**TASK INSTRUCTIONS**
Reproduce the records word for word from the line containing "504x451 pixels. Task: Click" through the line containing "(x=543, y=66)", both included. Omit the pictures.

**ROWS**

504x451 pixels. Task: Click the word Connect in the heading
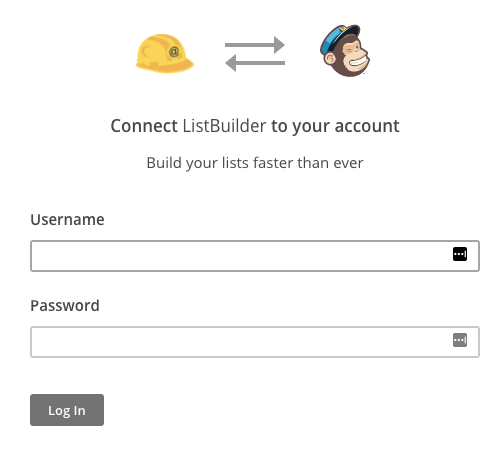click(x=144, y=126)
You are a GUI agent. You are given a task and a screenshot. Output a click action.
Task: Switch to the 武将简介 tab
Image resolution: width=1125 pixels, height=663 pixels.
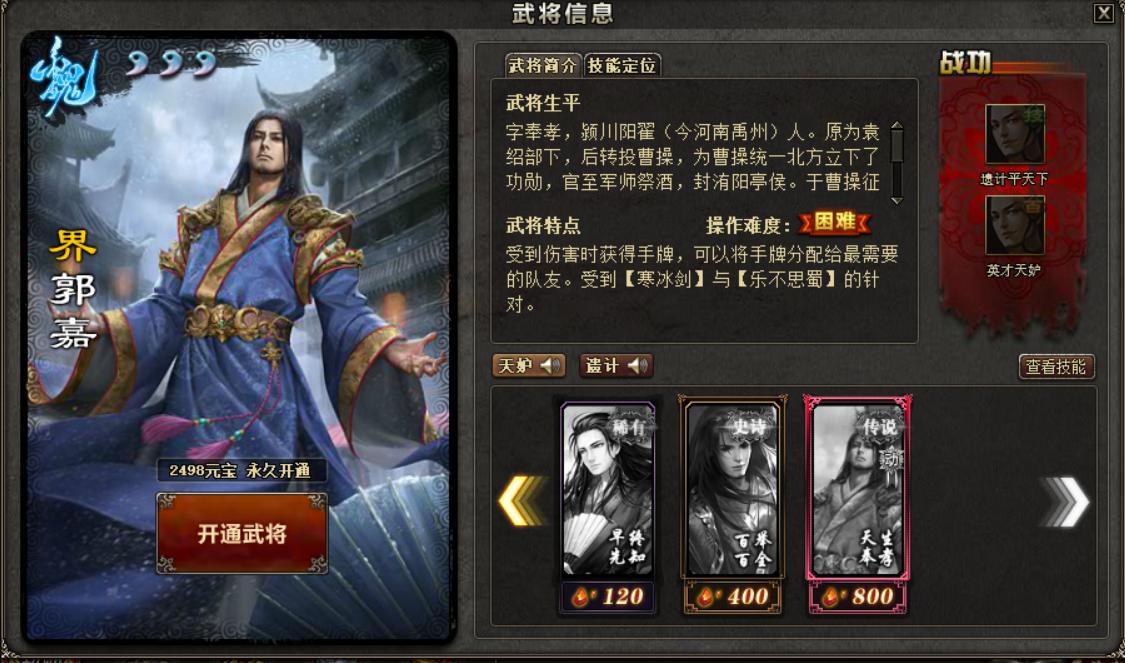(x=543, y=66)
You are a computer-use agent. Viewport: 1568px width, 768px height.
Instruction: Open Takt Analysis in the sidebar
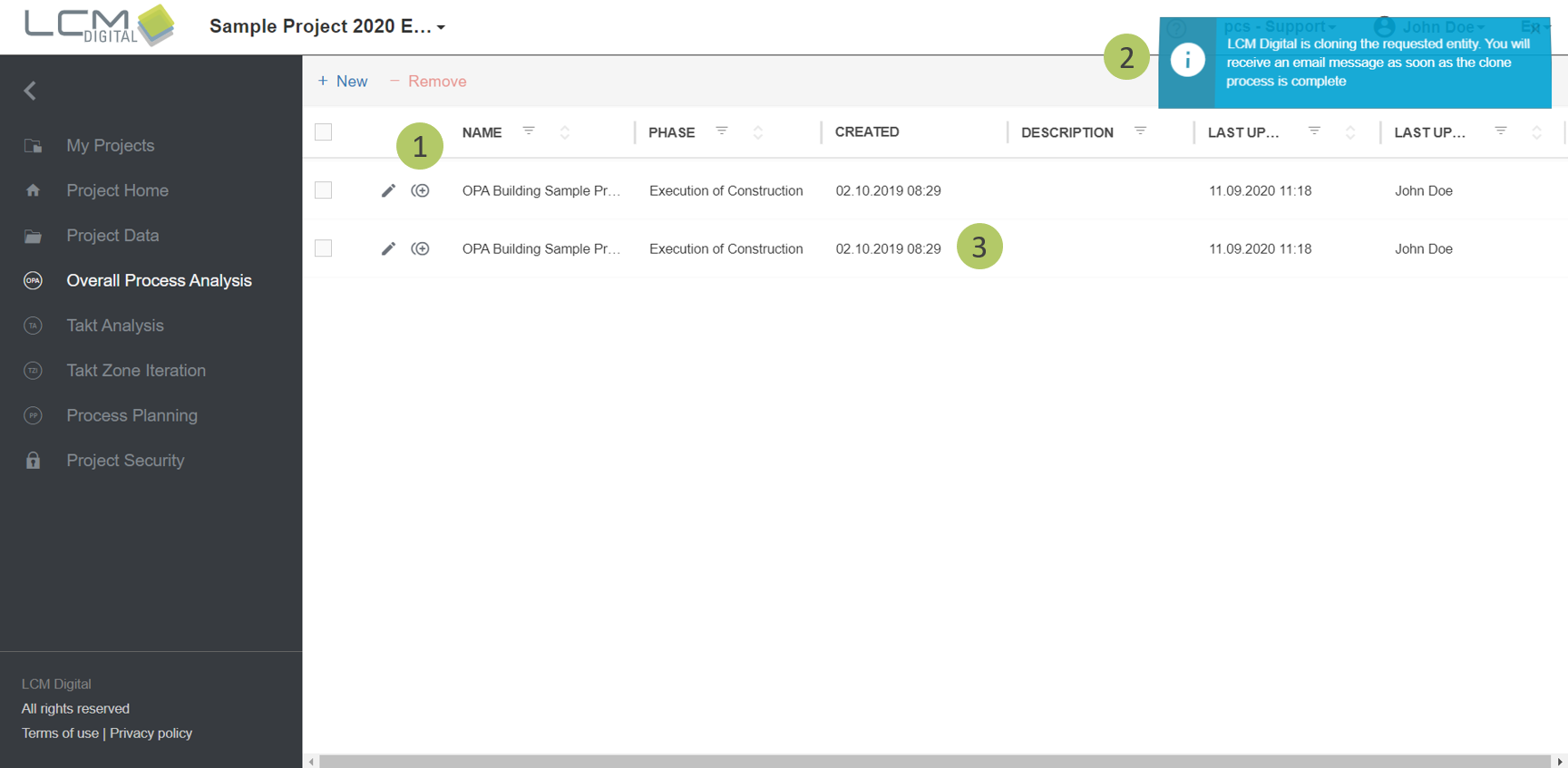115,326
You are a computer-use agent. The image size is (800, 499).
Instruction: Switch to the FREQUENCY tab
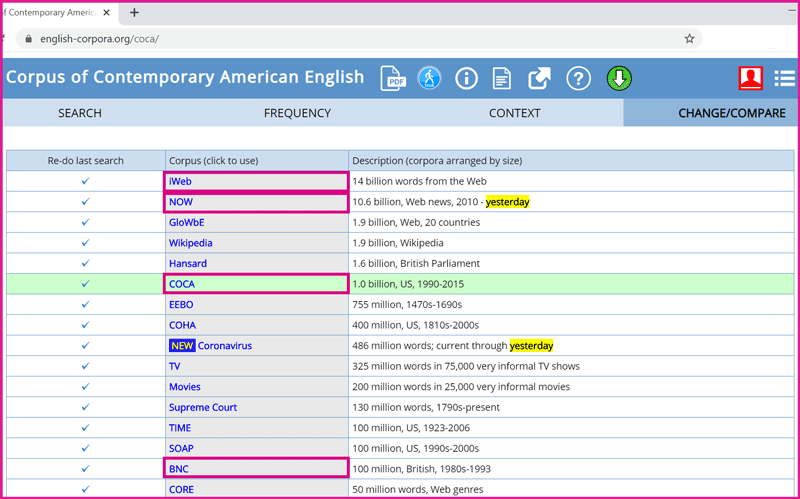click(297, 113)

---

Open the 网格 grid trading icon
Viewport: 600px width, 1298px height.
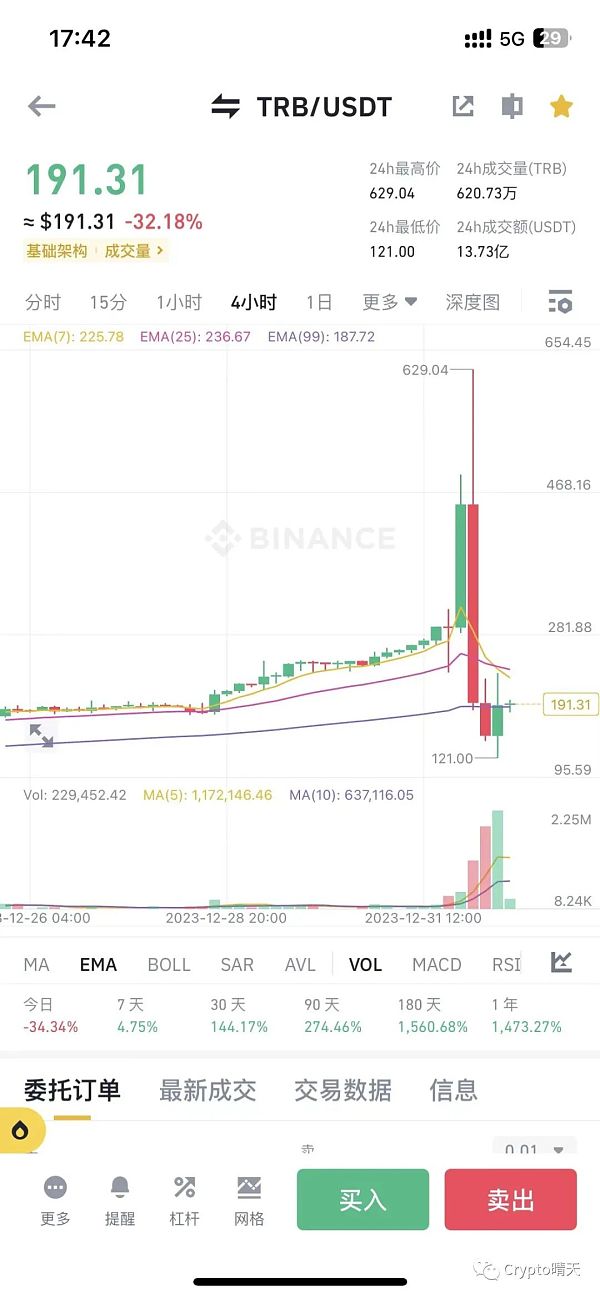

**COMPLETED TASK**
504x451 pixels. Task: Click the word Connect in the heading
click(x=144, y=126)
You are a GUI agent. You are given a task and a screenshot. Output a click action.
Task: Switch to the 武将简介 tab
Image resolution: width=1125 pixels, height=663 pixels.
(x=543, y=66)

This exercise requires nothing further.